The Indo-Pacific Defense Forum brings us news of a Navy sponsored Maritime Domain Awareness program that may be very useful to the Coast Guard.
Recent successes include the U.S. Naval Research Laboratory’s (NRL’s) new program, called Proteus, to identify, query and filter maritime vessels based on user-defined criteria and the Defense Innovation Unit’s (DIU’s) international competition, known as xView3, to create machine learning models to locate and distinguish maritime vessels with synthetic aperture radar.
“Artificial intelligence combined with satellite imagery provides a new capability to detect suspected IUU fishing vessels that may otherwise elude U.S. and partner nations fisheries enforcement agencies. This increased maritime domain awareness can be shared with like-minded partner nations to enable them to protect their sovereignty.”

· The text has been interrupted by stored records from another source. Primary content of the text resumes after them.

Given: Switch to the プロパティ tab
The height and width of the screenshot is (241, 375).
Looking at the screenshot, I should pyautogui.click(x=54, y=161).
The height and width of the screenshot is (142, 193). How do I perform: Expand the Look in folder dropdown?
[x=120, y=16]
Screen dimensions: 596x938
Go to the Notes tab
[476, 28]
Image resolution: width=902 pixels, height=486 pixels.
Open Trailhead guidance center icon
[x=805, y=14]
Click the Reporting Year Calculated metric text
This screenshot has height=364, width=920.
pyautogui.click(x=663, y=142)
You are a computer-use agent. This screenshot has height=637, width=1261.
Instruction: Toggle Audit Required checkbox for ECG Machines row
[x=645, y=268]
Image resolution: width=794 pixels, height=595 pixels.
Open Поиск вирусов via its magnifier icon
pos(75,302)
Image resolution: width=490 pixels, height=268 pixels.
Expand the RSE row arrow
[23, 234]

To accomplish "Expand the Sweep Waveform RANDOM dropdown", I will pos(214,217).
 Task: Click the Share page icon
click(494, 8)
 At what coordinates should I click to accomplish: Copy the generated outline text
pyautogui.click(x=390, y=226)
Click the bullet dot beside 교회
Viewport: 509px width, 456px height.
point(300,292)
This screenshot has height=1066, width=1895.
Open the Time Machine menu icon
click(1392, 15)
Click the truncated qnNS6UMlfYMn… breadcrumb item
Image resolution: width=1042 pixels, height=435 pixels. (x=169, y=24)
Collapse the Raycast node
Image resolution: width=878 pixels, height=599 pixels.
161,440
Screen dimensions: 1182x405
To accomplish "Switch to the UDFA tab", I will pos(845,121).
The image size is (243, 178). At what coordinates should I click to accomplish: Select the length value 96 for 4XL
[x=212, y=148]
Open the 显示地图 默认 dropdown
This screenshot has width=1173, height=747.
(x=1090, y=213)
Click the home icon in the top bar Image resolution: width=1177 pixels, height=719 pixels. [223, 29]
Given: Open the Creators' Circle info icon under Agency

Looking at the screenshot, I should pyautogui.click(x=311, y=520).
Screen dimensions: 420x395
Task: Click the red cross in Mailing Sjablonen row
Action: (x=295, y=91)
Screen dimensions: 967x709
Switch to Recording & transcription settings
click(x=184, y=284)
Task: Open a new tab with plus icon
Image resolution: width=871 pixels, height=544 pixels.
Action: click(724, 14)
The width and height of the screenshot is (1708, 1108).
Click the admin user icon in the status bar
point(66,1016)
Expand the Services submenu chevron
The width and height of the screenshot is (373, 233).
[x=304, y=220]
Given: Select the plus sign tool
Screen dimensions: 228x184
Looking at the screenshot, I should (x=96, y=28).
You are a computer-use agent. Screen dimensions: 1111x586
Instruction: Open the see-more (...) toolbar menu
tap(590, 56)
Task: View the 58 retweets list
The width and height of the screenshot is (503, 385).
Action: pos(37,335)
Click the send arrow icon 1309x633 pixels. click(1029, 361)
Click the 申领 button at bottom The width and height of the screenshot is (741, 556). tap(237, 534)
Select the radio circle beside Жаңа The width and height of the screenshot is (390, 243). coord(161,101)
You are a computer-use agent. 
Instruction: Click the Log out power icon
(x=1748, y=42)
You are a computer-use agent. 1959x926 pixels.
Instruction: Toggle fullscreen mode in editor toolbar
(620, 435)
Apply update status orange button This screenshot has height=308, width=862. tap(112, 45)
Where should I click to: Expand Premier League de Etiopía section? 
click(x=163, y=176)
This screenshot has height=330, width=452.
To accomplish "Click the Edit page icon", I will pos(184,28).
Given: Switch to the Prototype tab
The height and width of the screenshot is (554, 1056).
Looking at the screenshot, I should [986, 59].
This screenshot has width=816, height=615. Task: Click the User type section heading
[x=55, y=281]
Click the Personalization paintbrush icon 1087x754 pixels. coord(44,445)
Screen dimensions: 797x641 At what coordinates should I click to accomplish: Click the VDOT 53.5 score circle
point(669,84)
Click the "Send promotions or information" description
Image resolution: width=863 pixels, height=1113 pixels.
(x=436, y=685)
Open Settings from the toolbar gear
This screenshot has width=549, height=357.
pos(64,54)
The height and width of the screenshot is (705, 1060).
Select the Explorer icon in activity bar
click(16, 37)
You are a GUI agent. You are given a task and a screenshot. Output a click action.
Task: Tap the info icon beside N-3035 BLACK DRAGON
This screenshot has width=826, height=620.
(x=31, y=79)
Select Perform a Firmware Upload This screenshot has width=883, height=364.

The NRL’s Proteus software, pictured, monitors sea vessels so stakeholders can “collaboratively discover and investigate suspicious and illegal maritime activity throughout the world in ways never before possible,” said Cameron Naron, the U.S. Maritime Administration’s maritime security director.
A description here by the US Naval Research Laboratory.
“PROTEUS is an exciting new U.S. government Maritime Domain Awareness (MDA) system providing a powerful array of MDA information and analysis tools,” said Cameron Naron, Director of Maritime Security, US Maritime Administration. “This system enables MDA stakeholders to collaboratively discover and investigate suspicious and illegal maritime activity throughout the world in ways never before possible.”
- Additional actions supported by PROTEUS include: Counter Illegal, Unreported, and Unregulated Fishing (IUUF)
- Maritime Protected Areas (MPAs)
- Search and Rescue (SAR)
- Critical Infrastructure Protection
- Environmental Protection & Response
- Maritime Law Enforcement
- Counter smuggling (drugs, weapons, money, people)
This could be of assistance to any nation attempting to counter Illegal, Unregulated, Unreported fishing, including the island nations of the Western Pacific, who are desperately short on resources to monitor their ocean assets.